When she glanced up, a stocky bartender in a flannel overshirt and a Cardinals cap was wiping down the counter, eyeing her bandaged hand.

“You all right there?”

“Oh, um, yeah. Sorry.”

“You’re Mike Hausman’s girl, right? The one in LA?”

Nicole nodded.

“First one’s on me. What can I get you?”

“Jack and Coke, please.”

Some things never changed.

“Valerie? Sorry to bother you so late …”

“That’s okay!” Valerie was, amazingly, untangling Christmas lights at ten o’clock, Eastern Time—the rest of her family seemingly fast asleep. Second-trimester energy or something like that. “How was your Thanksgiving? Wait, where are you? It sounds loud. Have you been crying?”

A sniffle, and then a nod. “I’m in the bathroom of this dive bar by my parents’ house, thinking about divorcing my husband.”

“Oh my gosh. I’m so sorry.”

Nicole leaned back against the stall. Of all the things she’d pushed aside, of all the things she’d tried to pretend weren’t happening, none had scraped at her soul quite like this.

“Hey, Val?”

“Yeah?”

“Is it a boy or a girl?”

“Oh, okay. Wow. Are you sure you want to know? I really thought you wanted to be surprised.”

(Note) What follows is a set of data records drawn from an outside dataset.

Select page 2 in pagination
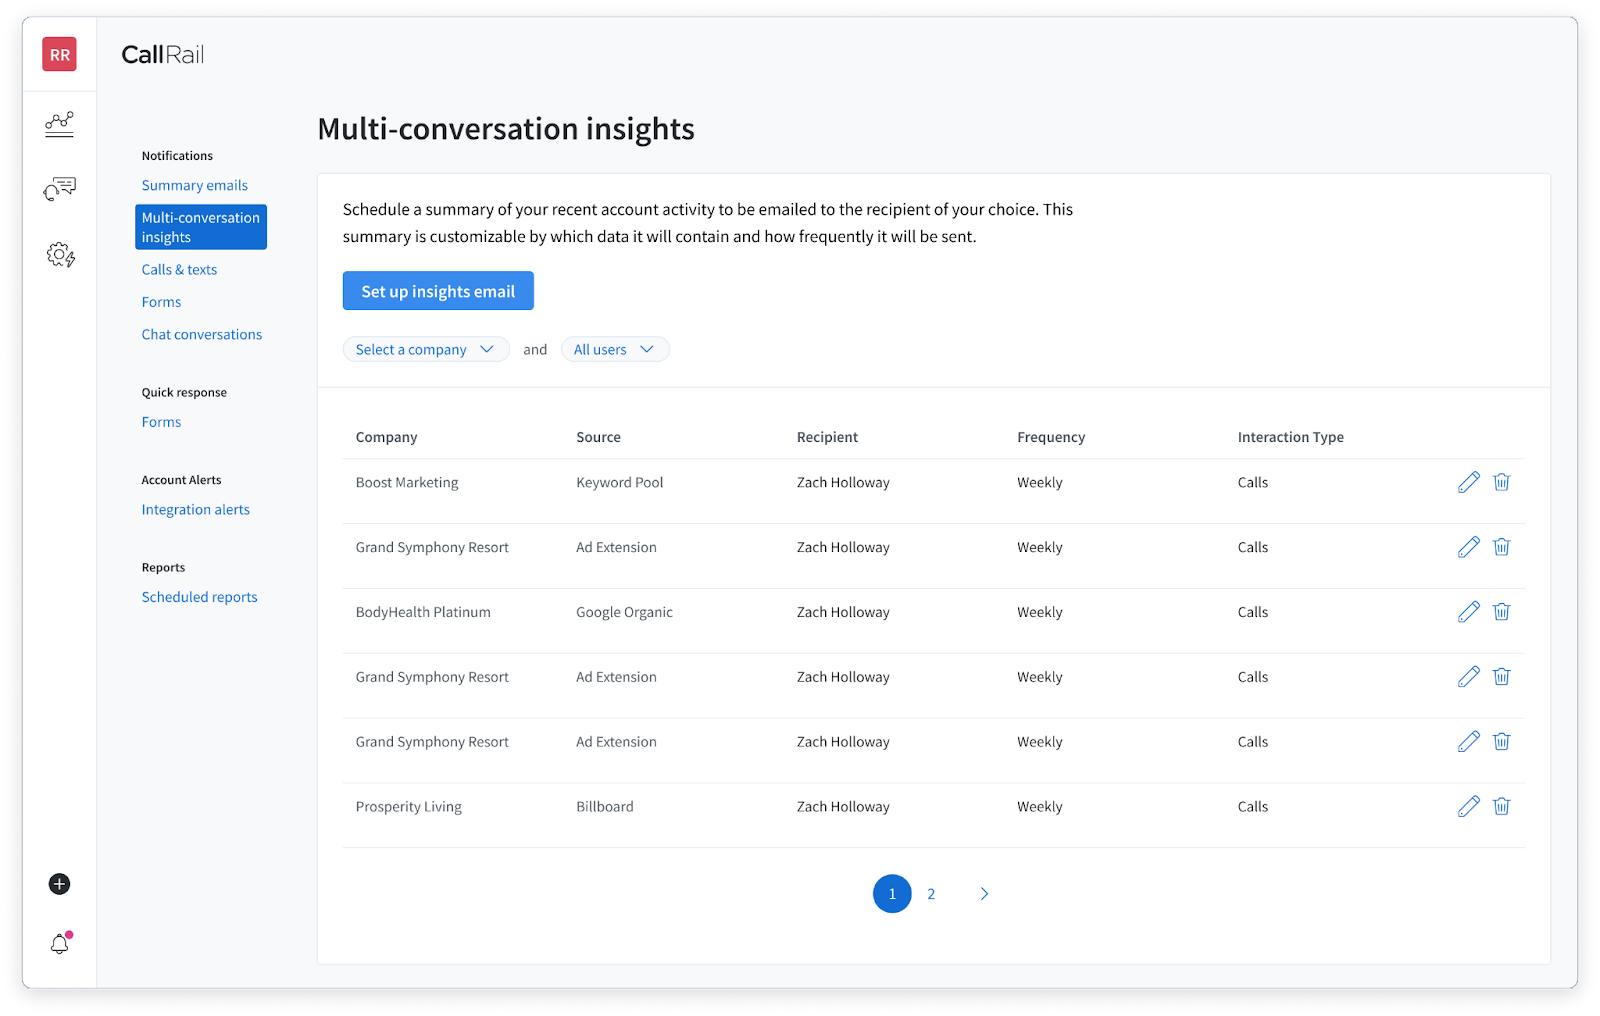This screenshot has width=1600, height=1016. 931,893
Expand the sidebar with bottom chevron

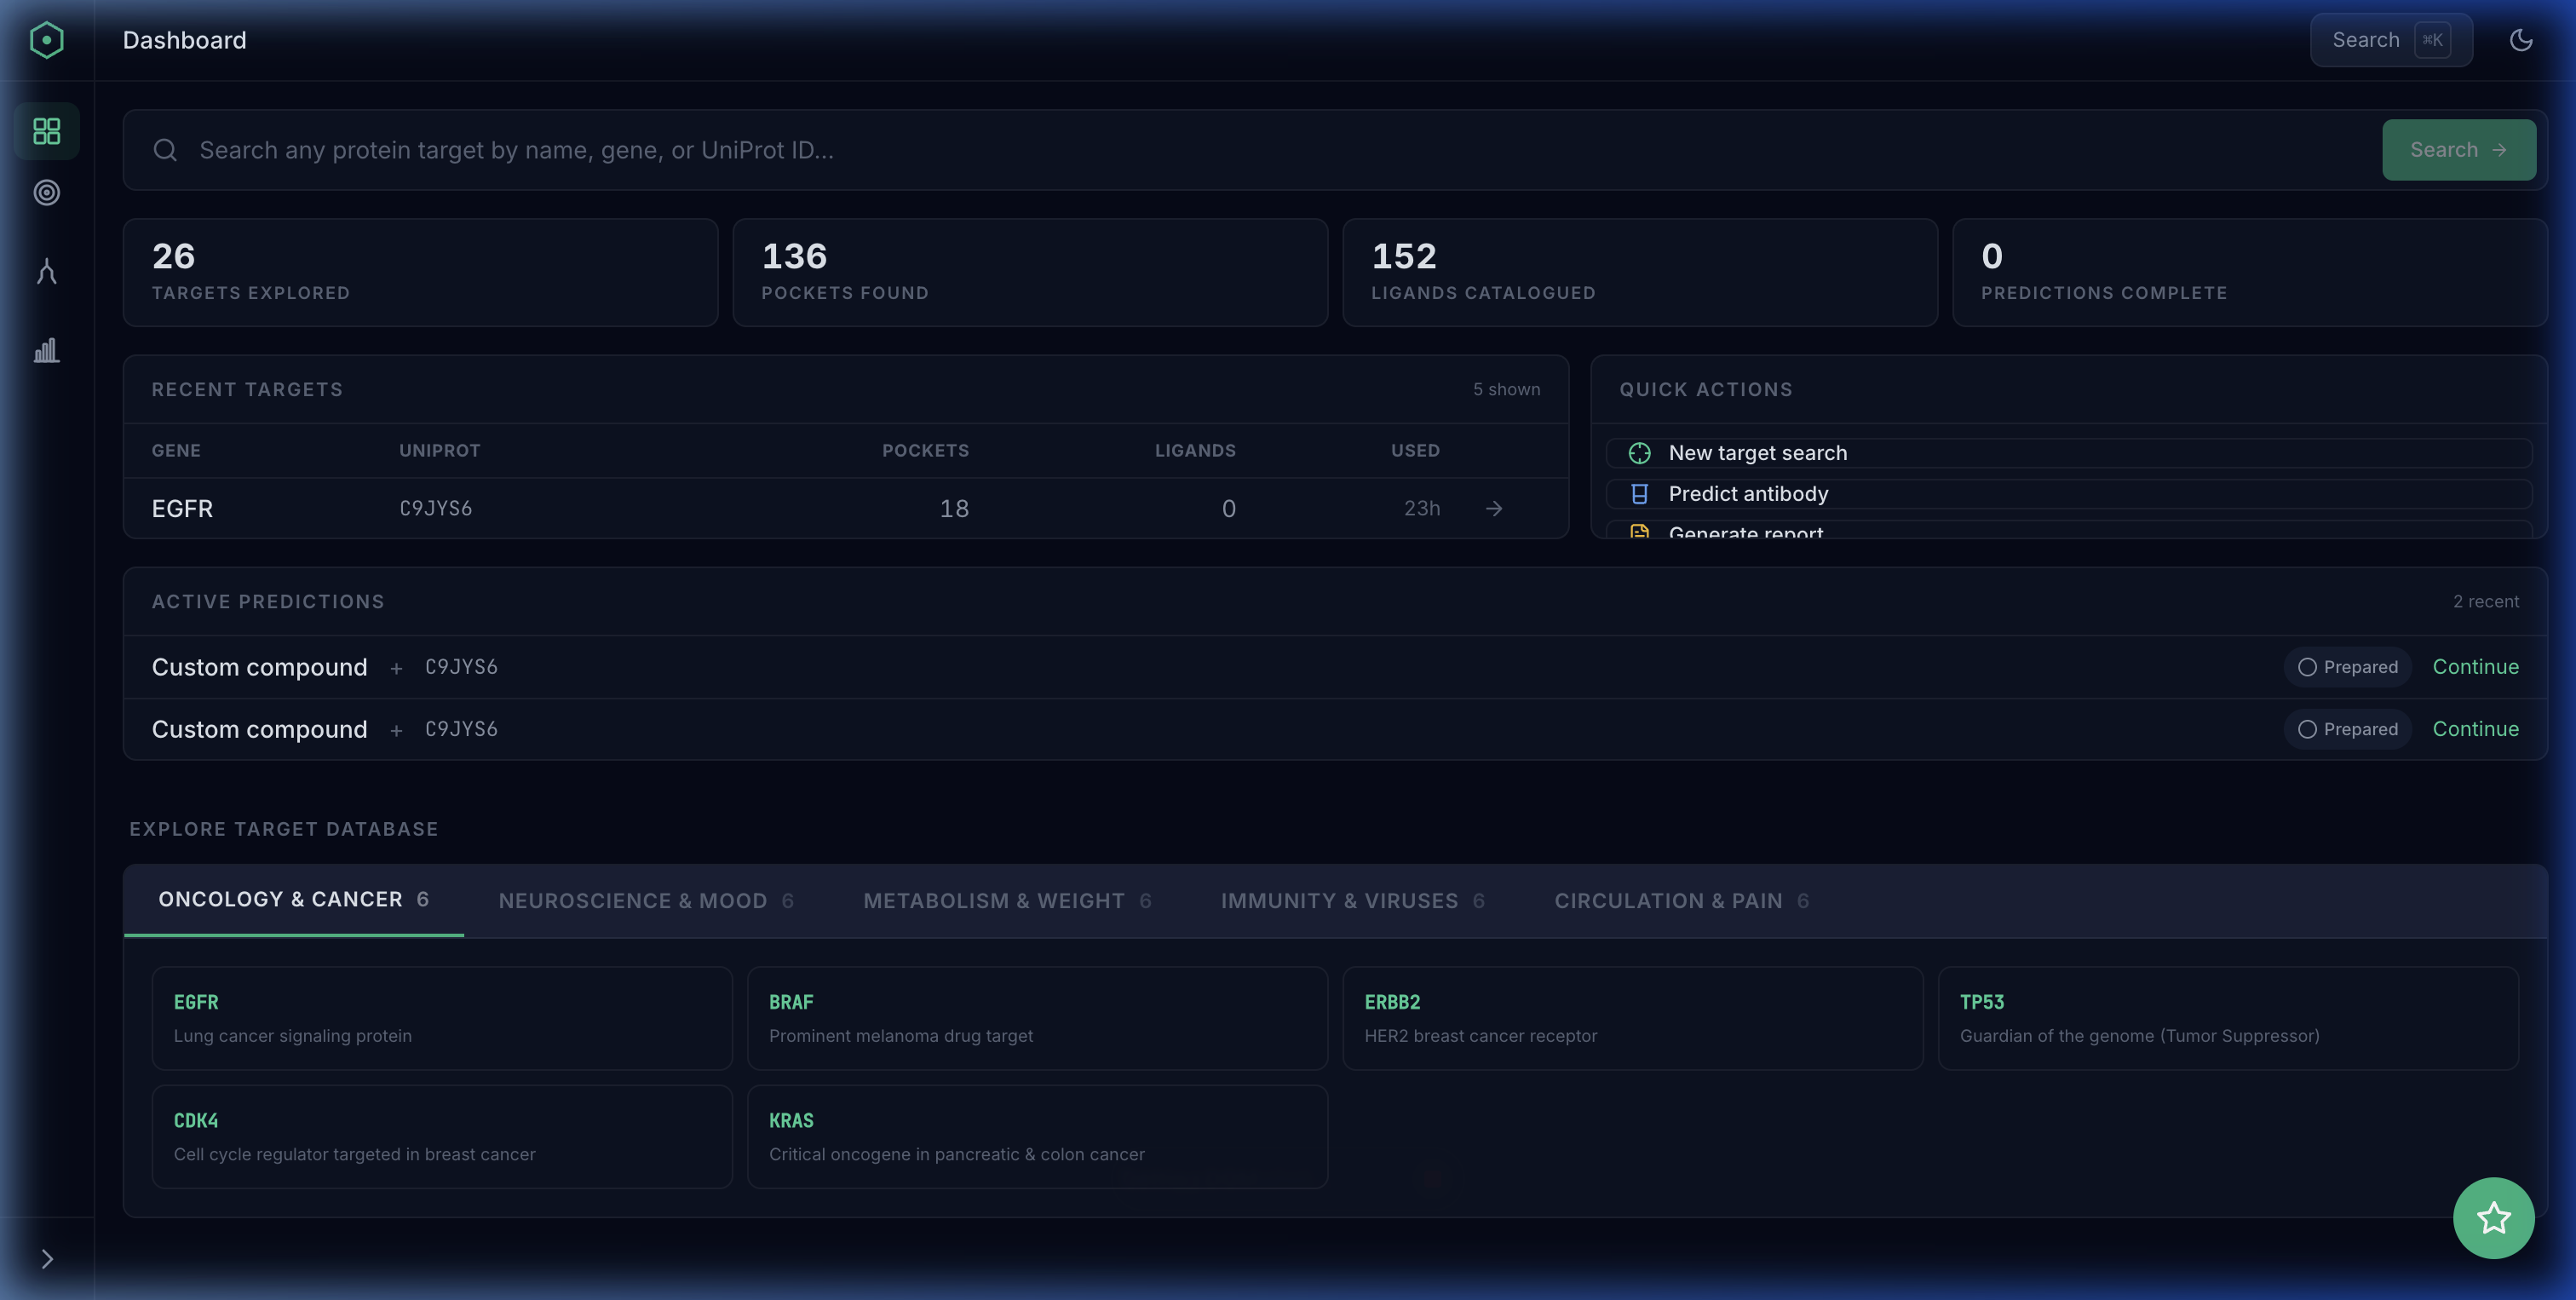(46, 1259)
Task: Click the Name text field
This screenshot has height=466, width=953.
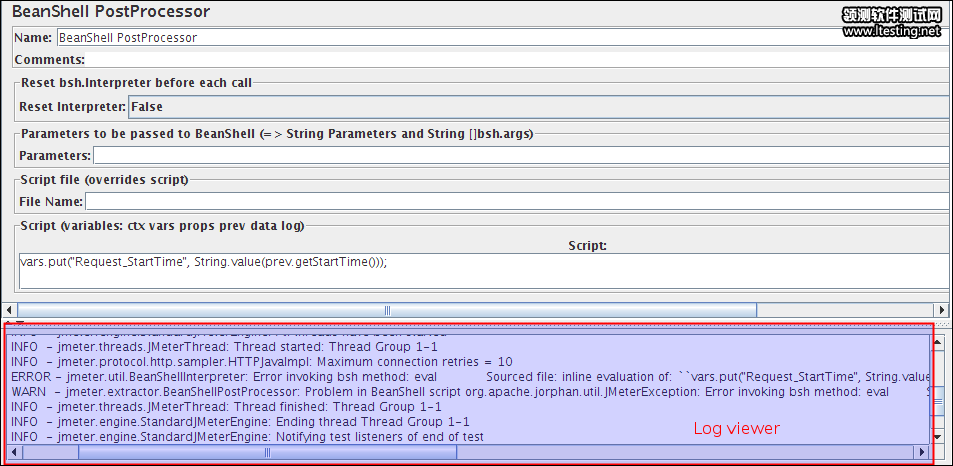Action: [500, 37]
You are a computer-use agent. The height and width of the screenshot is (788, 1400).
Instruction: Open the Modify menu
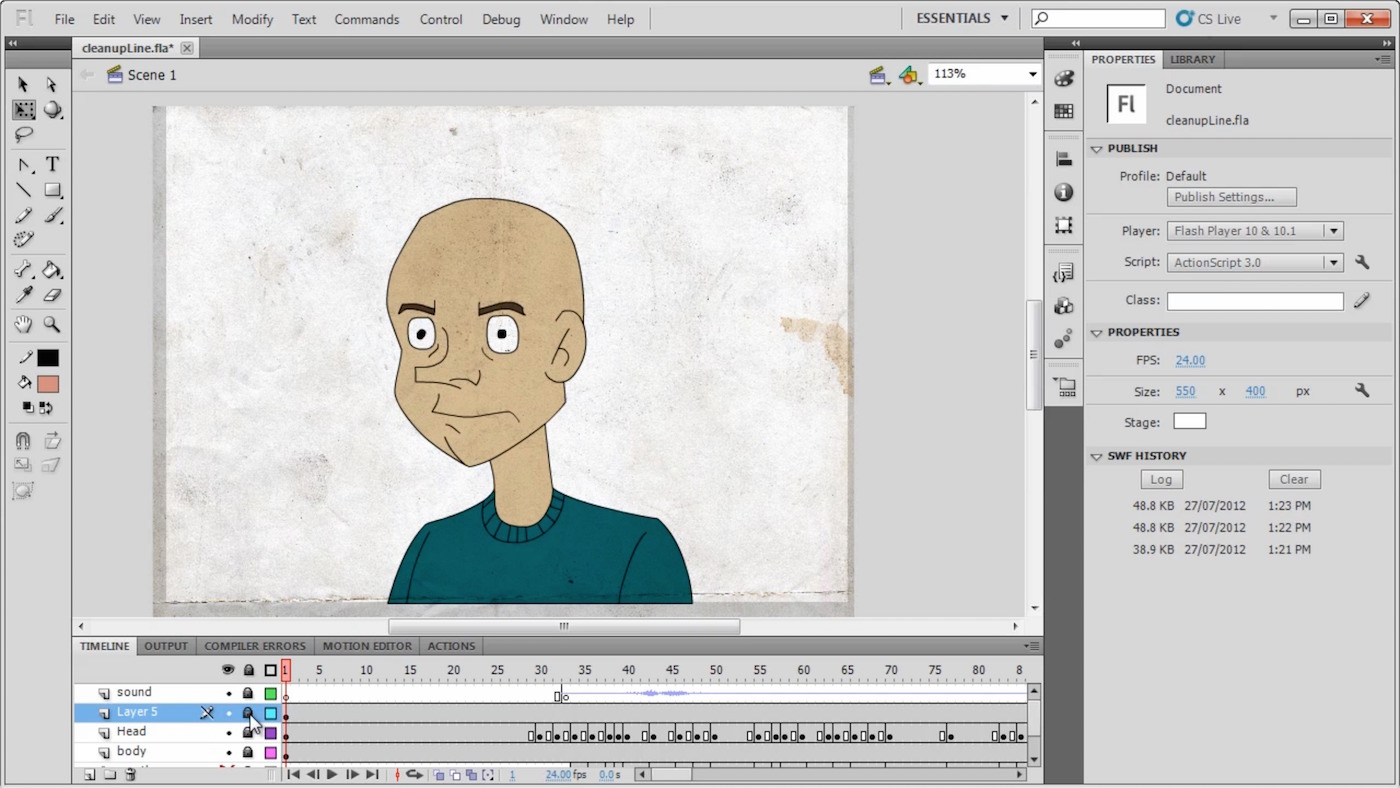(252, 19)
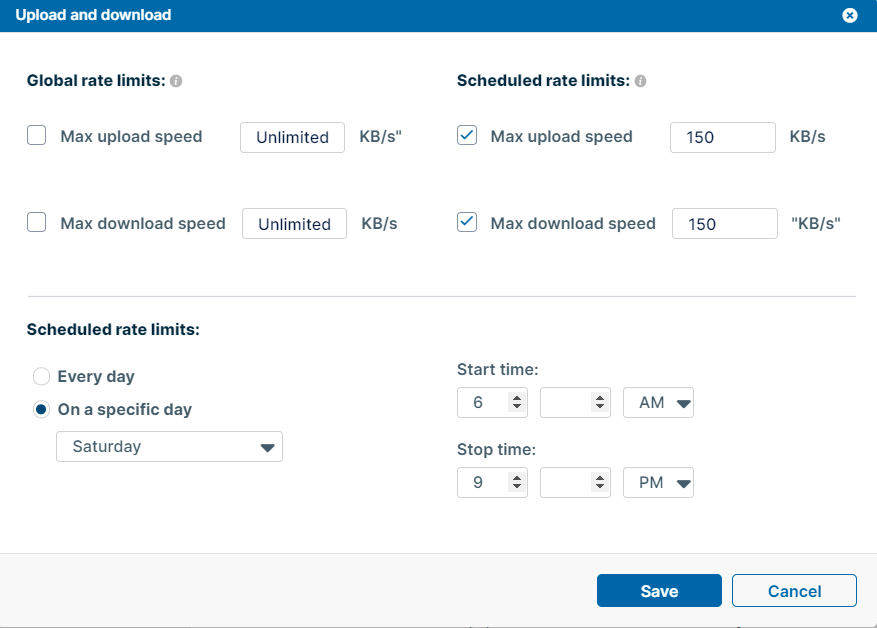Click the scheduled download speed 150 field
877x628 pixels.
pyautogui.click(x=724, y=223)
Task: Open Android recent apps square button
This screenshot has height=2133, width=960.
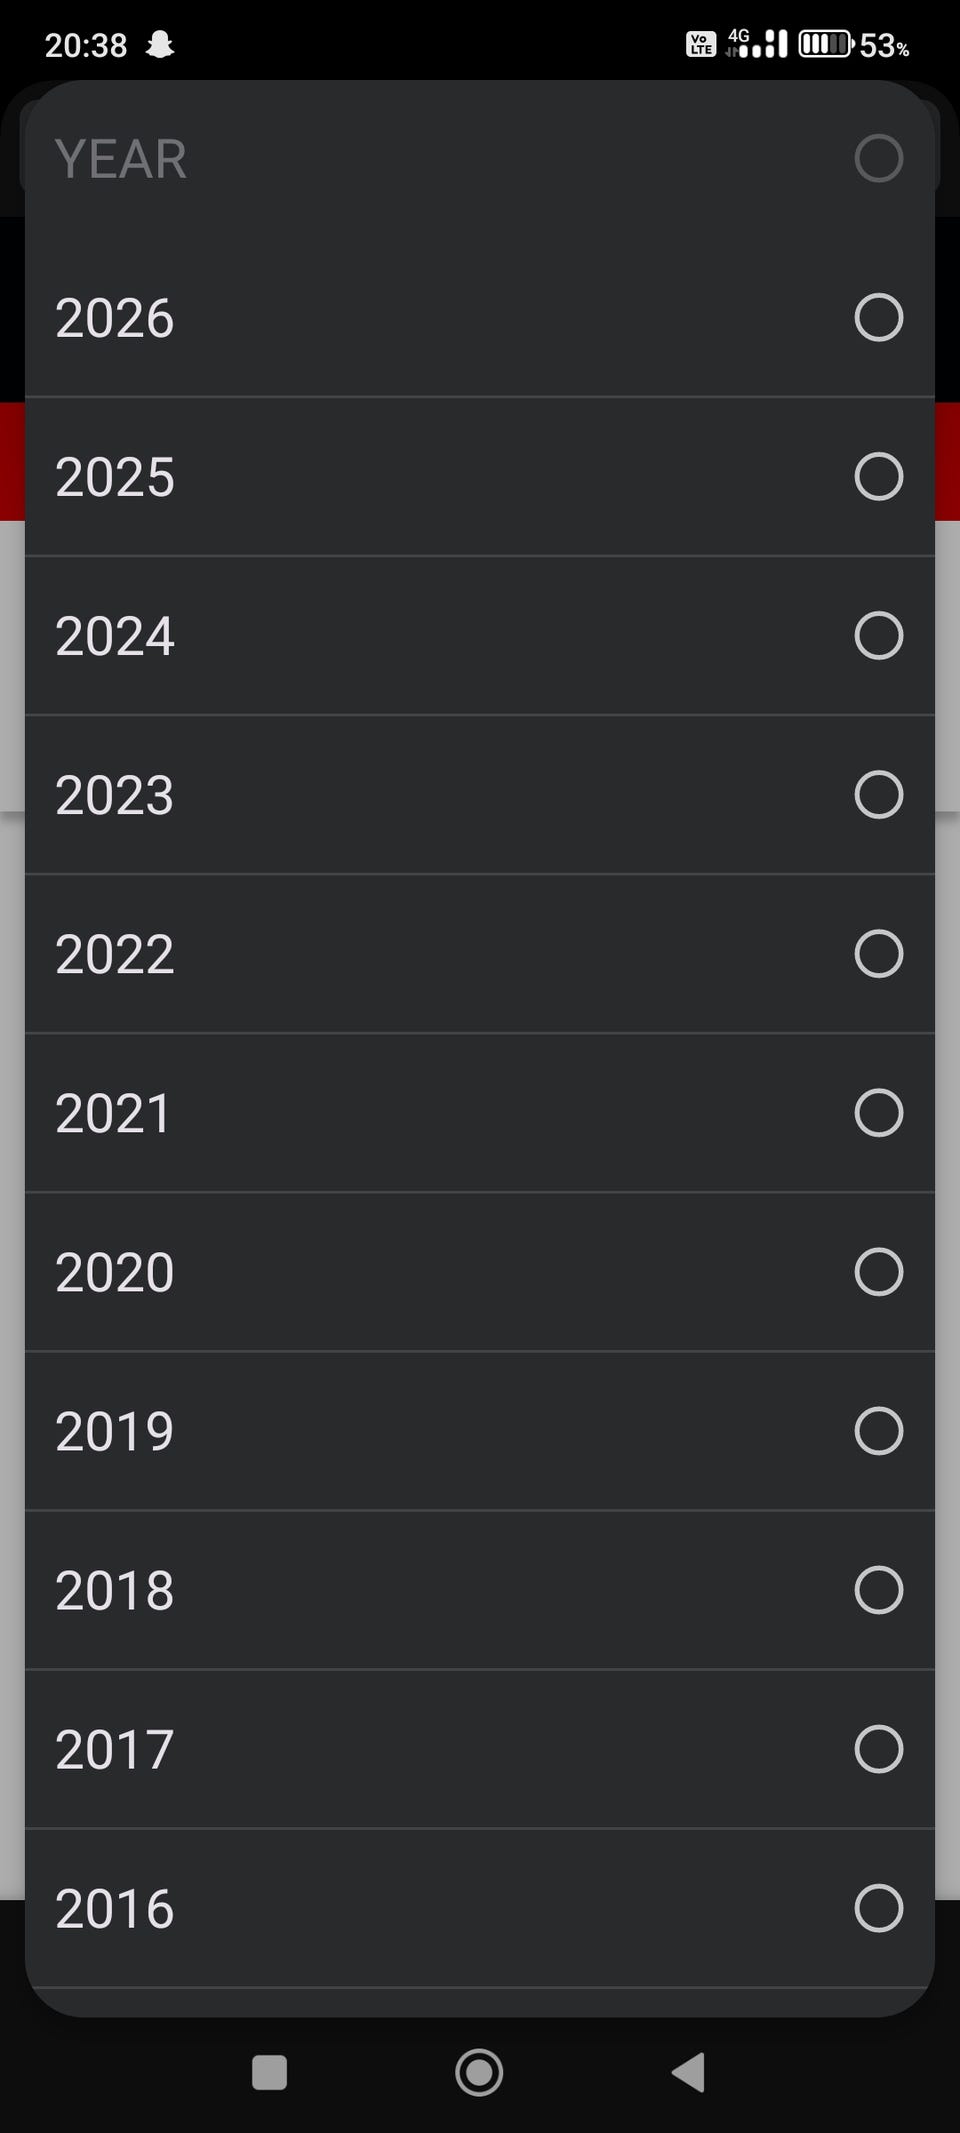Action: point(269,2073)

“Not anymore,” Nicole said. “I want to be prepared.”

Valerie smiled. “You’re going to have a daughter, Nicole. It’s a girl.”

Tears streamed down Nicole’s face.

A girl? A girl!

She was going to have a little girl!

“You all right?” Valerie said.

“Yeah,” Nicole said, nodding. And she was, wasn’t she? She really was. “I just don’t know what to say. I don’t even know how to begin to thank you.”